Andre prefere trabalhar em externas ou locações. Por isso, não sente falta de estúdio. Quando isso acontece, aluga um. “Conheço grandes fotógrafos que não têm estúdio ou tiveram, mas hoje preferem ter um escritório. Alguns têm estúdio, mas, para aliviar, alugam para outros fotógrafos. A verdade é que um estúdio é um gasto mensal que pode ser perigoso, ainda mais para quem é freelancer, como a maioria dos fotógrafos. E um espaço pequeno demais, sem tantos custos, não te permite fazer trabalhos maiores. Hoje em dia, para um fotógrafo de moda, ter um escritório em algum local bacana onde você possa receber seus clientes já é o suficiente”.
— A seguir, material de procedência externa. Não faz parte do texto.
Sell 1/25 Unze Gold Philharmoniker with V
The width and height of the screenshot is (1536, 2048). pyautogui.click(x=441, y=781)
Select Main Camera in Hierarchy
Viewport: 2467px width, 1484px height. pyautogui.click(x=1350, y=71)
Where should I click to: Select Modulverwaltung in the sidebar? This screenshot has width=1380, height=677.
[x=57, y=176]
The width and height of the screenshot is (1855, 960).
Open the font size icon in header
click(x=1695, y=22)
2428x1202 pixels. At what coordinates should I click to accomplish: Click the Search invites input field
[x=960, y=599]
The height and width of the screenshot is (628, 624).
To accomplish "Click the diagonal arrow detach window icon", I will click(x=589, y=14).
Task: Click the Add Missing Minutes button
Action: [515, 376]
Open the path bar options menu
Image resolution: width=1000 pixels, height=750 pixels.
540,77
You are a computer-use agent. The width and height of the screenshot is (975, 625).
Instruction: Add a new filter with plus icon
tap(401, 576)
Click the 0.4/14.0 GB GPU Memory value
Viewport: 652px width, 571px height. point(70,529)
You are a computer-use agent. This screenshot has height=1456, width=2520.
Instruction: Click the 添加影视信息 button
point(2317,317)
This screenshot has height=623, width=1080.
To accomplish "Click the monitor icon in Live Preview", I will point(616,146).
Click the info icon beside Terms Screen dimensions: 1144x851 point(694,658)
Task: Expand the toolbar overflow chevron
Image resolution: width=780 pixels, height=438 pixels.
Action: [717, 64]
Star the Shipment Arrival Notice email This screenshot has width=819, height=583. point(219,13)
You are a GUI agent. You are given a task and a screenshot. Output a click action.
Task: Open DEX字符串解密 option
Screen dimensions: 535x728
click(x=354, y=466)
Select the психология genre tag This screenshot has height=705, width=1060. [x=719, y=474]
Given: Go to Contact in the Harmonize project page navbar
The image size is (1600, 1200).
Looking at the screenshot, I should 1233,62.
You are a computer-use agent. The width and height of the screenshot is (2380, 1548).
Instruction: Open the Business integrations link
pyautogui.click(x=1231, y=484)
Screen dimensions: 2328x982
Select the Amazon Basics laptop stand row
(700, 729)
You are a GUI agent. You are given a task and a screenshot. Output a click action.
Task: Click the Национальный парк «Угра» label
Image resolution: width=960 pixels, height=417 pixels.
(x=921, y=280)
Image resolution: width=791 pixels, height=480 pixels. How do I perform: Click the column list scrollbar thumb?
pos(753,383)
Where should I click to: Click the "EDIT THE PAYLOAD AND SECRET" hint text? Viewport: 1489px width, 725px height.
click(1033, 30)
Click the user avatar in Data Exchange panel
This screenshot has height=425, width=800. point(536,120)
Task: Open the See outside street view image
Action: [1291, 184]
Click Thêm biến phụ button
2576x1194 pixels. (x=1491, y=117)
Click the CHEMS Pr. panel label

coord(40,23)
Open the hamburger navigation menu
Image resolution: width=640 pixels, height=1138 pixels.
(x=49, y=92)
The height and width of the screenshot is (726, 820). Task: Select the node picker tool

Mas não é só moda que Andre respira. Para dar um tempo, de vez em quando ele encampa algum projeto pessoal. Algumas ideias nem saíram do papel, outras estão caminhando. No futuro, talvez virem exposição. Mas isso não é o mais importante: “Como eu disse antes, comigo está sempre uma câmera. Esqueço a carteira, mas não esqueço a pequena câmera que vai comigo em todo lugar. Isso me permite fotografar o que e quando eu quiser. Daí para virar um projeto pessoal, já é um passo grande”.

Cada vez mais envolvido com o vídeo (“é uma área bacana, que ainda tem espaço para crescer, principalmente na moda”), Andre planeja filmar um curta. “É um trabalho de muitas mentes em conjunto e não só a minha. Mas é algo que venho namorando faz um tempo e acho que esse ano é um bom momento para isso acontecer. Se tudo correr conforme planejado, começamos a filmar em outubro. Vamos ver o que acontece”.

E, para fechar seu pequeno receituário, o carioca indica ao aspirante doses de paciência e humildade. “É essencial. Eu, pelo menos, nunca estou satisfeito com meu trabalho. Sempre acho algo que tem que ser melhorado no próximo. Isso não significa se achar um fotógrafo medíocre. Significa que você sempre está procurando dar o seu melhor. E essa busca é infinita, já que nunca saberemos tudo e sempre vai ter algo de novo para ver”.